NEW YORK (AP)
Crude oil futures declined yesterday drifting from 11-month closing highs on suggestions that OPEC may increase its output.
Hasan Qabazard, research director of the Organisation of Petroleum Exporting Countries, told Dow Jones Newswires he thinks oil is fairly valued at US$60 to US$65 a barrel, leading some to conclude the cartel may be open to reversing its long-held position that oil supplies are adequate.
"I'm shocked, they had a sudden change of heart," Phil Flynn, an analyst with Alaron Trading Corp. in Chicago, said of OPEC.
The resumption of exports at a key Angolan oil facility also weighed on prices.
Light, sweet crude for September delivery dropped $1.01 to $74.78 a barrel on the New York Mercantile Exchange. September Brent crude lost $1 to $76.64 a barrel on the ICE Futures exchange in London.
Keeping demand
Natural gas futures fell sharply on the Nymex, tumbling 35.6 cents to $6.09 per 1,000 cubic feet on growing supplies and mild temperatures, which are keeping demand in check. The drop added to last week's 21.6-cent decline, but it was too early to tell if this drop would translate into lower heating costs next winter.

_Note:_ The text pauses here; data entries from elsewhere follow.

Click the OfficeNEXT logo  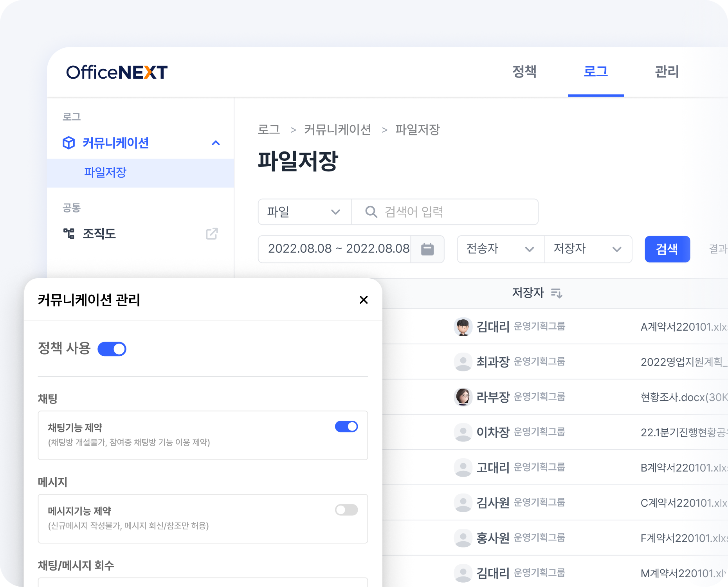pos(117,72)
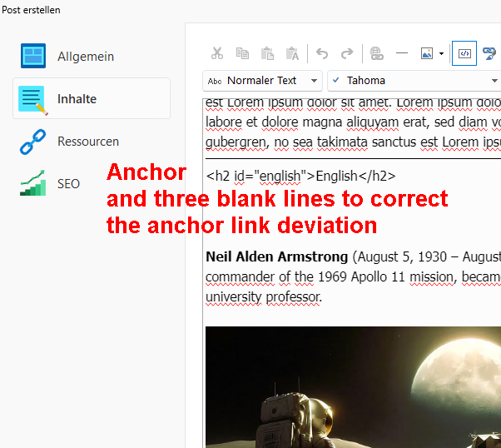Click the Insert image icon
Viewport: 501px width, 448px height.
(428, 54)
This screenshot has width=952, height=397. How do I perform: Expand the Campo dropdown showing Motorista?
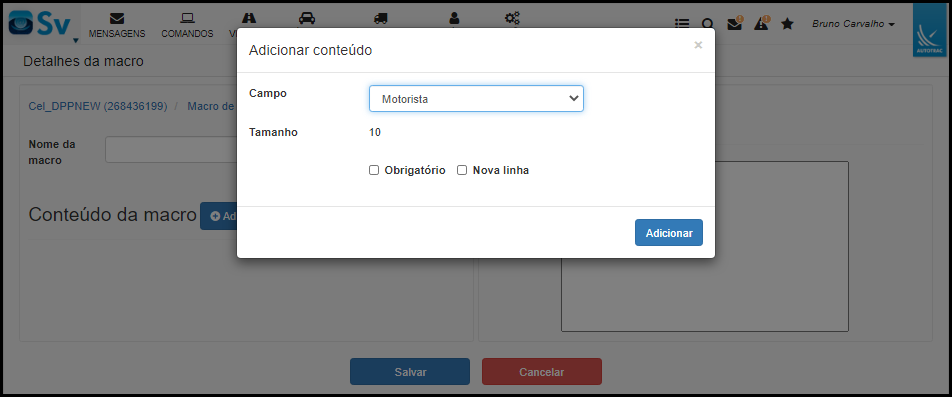[x=476, y=98]
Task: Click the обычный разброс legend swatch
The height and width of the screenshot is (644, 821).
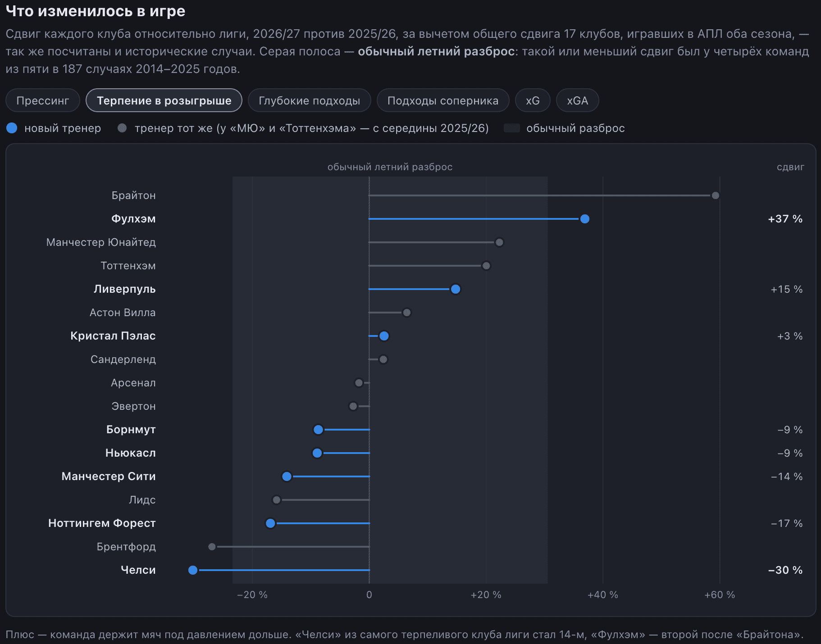Action: 512,128
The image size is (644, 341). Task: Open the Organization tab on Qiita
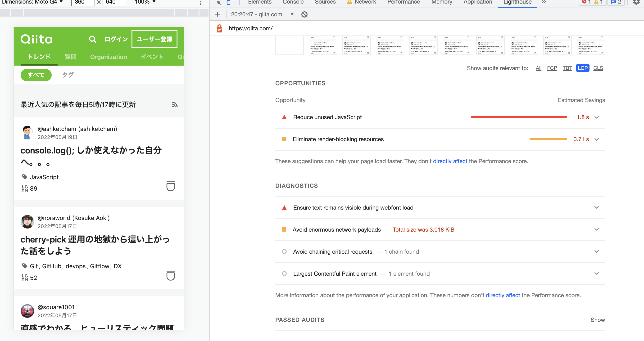pyautogui.click(x=109, y=57)
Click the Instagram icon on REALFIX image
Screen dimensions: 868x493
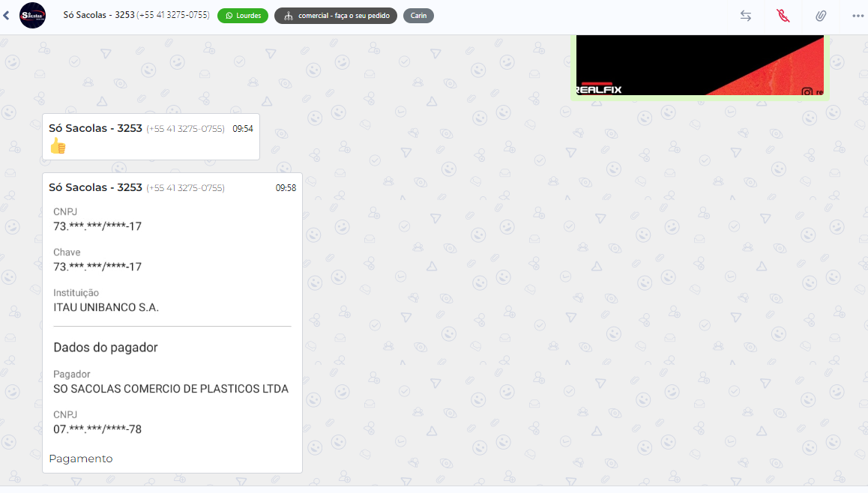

Energy traders were most focused on the prospect that OPEC could boost output, Flynn said. For months, the cartel has maintained that high oil prices are not its fault. Analysts have criticised OPEC for cutting production this year.
Word that Total SA is resuming exports from its 240,000 barrel-a-day Dalia field facility in Angola also put pressure on oil prices.
While Goldman Sachs recently predicted oil prices would go to US$95 a barrel this year, a group of Citigroup analysts on Monday said crude prices are unjustified at their current levels.
"Aside from the usual raft of geopolitical noise, there seems little justification for crude's steady march toward US$80, other than the fulfilment of technical trends," the Citigroup analysts said in a report.
Indeed, evidence emerged Friday that some of the speculative buying that has pushed oil prices higher is ebbing.